A chefe dos direitos humanos da ONU, Michelle Bachelet, disse que está "angustiada" com a situação de milhões de migrantes afetados.

"O confinamento na Índia representa um enorme desafio logístico e de implementação, dada a dimensão da população e a sua densidade, e todos esperamos que a propagação do vírus possa ser verificada", afirmou a Alta Comissária. "No entanto, é importante assegurar que as medidas em resposta ao COVID-19 não sejam aplicadas de forma discriminatória nem agravem as desigualdades e vulnerabilidades existentes", alertou.

Em alguns estados, policiais ainda estão carimbando as mãos das pessoas em quarentena, supostamente para garantir a sua permanência em casa, e colando avisos nas portas das casas.

A censura contra a imprensa também se instalou em diferentes países e levou governos como o do Egito a retirar o credenciamento de jornalistas estrangeiros que tinham questionado o número real de casos da doença. Na Hungria, o governo passou uma lei que permite a prisão por cinco anos de um jornalista que difundir notícias falsas. E quem define o que é notícia falsa é o governo.

Medidas de restrição ao acesso à informação ainda foram estabelecidas na Turquia, Camboja, China, Tailândia, Rússia, Irã, Honduras e Cingapura.

Gás e Tosse

Na África, a situação é especialmente tensa. Na África do Sul, ativistas denunciaram o excesso de força usada em Soweto e investigações estão em andamento sobre a suspeita de que três pessoas teriam morrido como resultado de uma operação para implementar a quarentena. No total, pelo menos 55 pessoas já foram detidas no país por não respeitar as regras de distanciamento social.

Jovens foram ainda humilhados por forças de ordem e balas de borracha, gás lacrimogéneo e chicotes têm sido utilizados para manter o distanciamento social nas filas de compras. "Parece ser a única forma de as autoridades saberem lidar com a população, através da violência e da humilhação", disse Shenilla Mohamed, diretora-executiva da Anistia Internacional para a África do Sul.

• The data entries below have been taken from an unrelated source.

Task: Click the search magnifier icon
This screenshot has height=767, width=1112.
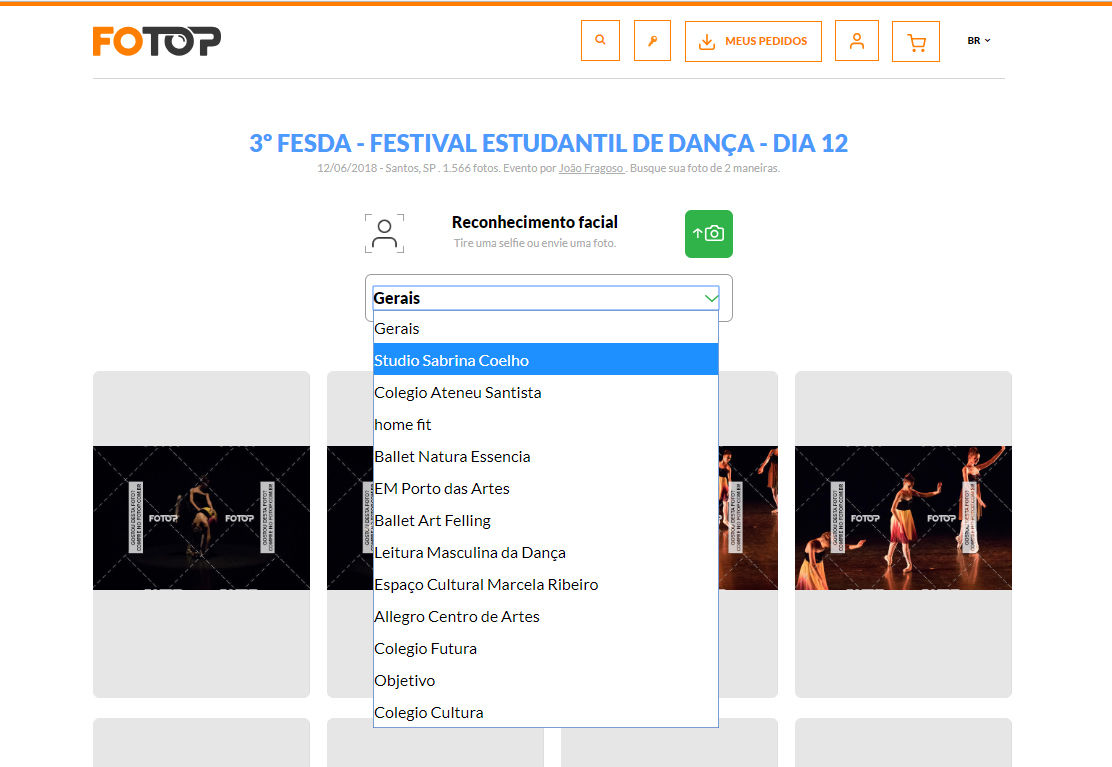Action: 600,40
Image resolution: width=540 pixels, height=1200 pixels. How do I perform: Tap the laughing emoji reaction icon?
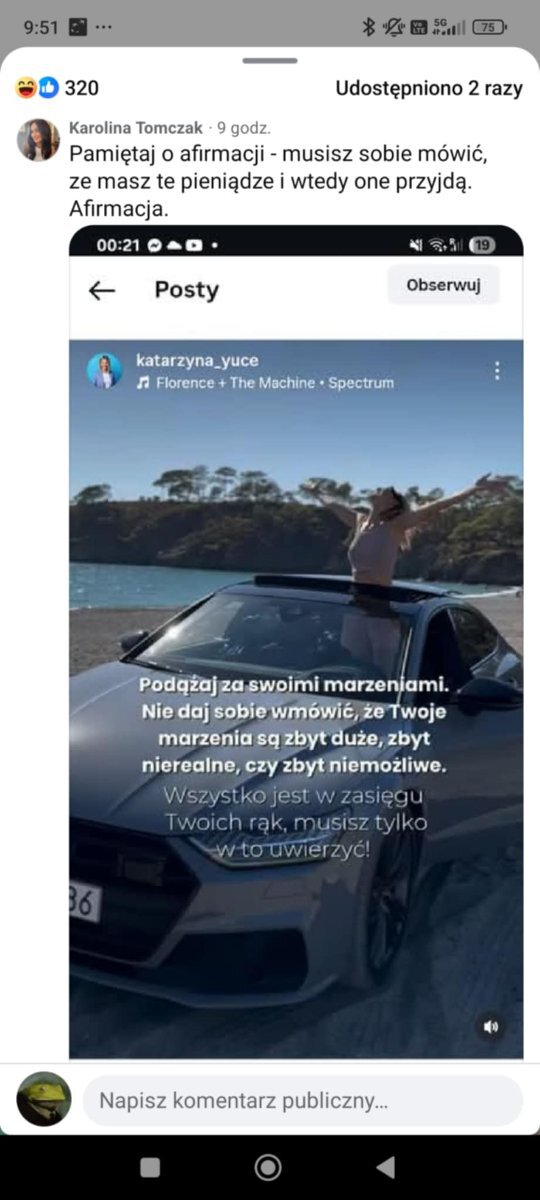(x=26, y=88)

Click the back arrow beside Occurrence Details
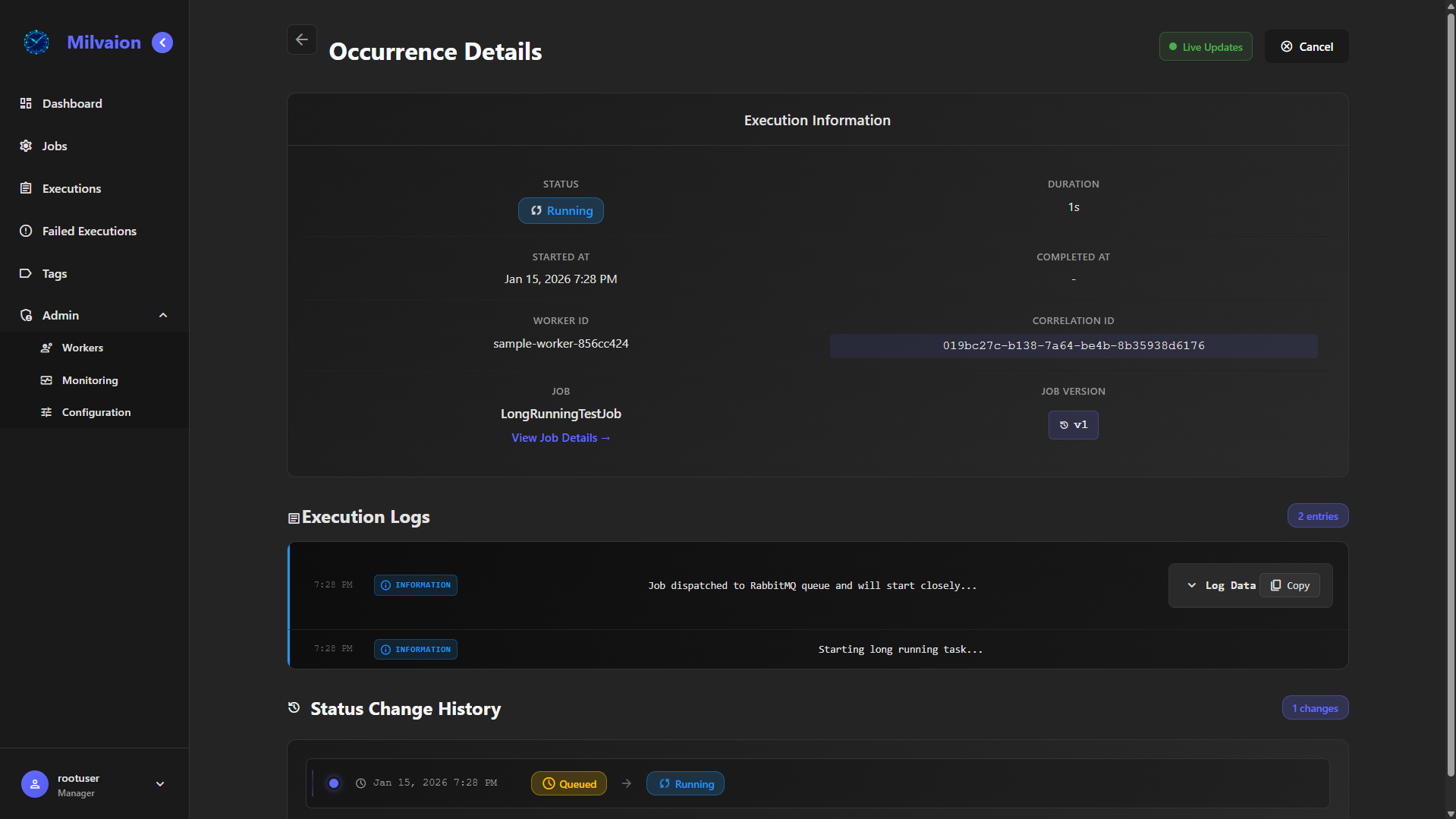coord(301,39)
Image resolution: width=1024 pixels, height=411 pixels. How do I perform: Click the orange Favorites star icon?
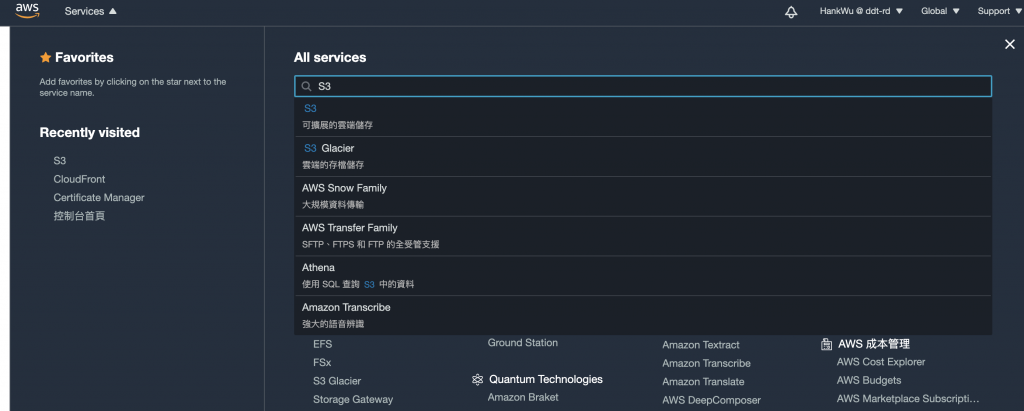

Em Dakar, no Senegal, denúncias também foram feitas sobre a forma violenta pela qual a polícia passou a implementar a quarentena. As operações violentas ocorreriam principalmente durante a noite.

Em Ruanda, um dos primeiros países a impor quarentena na África, duas pessoas foram mortas nesta semana, depois de terem desafiado a polícia.

No Niger, 15 militantes foram detidos pelo governo, sob a justificativa de que estavam violando as recomendações de não realizar eventos públicos. O caso ocorreu dias antes do país ter seu primeiro caso confirmado do vírus.

No início da semana, a tentativa da polícia do Quênia em estabelecer uma quarentena num dos bairros da capital Nairobi resultou em violência. O toque de recolher acabou levando a troca de tiros entre moradores e a polícia, acusada de ter entrado na região espancando quem estava fora de casa. Pelo menos um garoto de 13 anos morreu.

Em Kisumu, no oeste do país, a polícia entrou em choque com donos de lojas e vendedores de rua diante da ordem que deveriam abandonar seus negócios.

Enquanto isso, na cidade portuária de Mombasa, a polícia usou gás lacrimogêneo para impor a quarentena. O resultado: dezenas de pessoas tossindo por conta do efeito do gás, em uma região de grande aglomeração.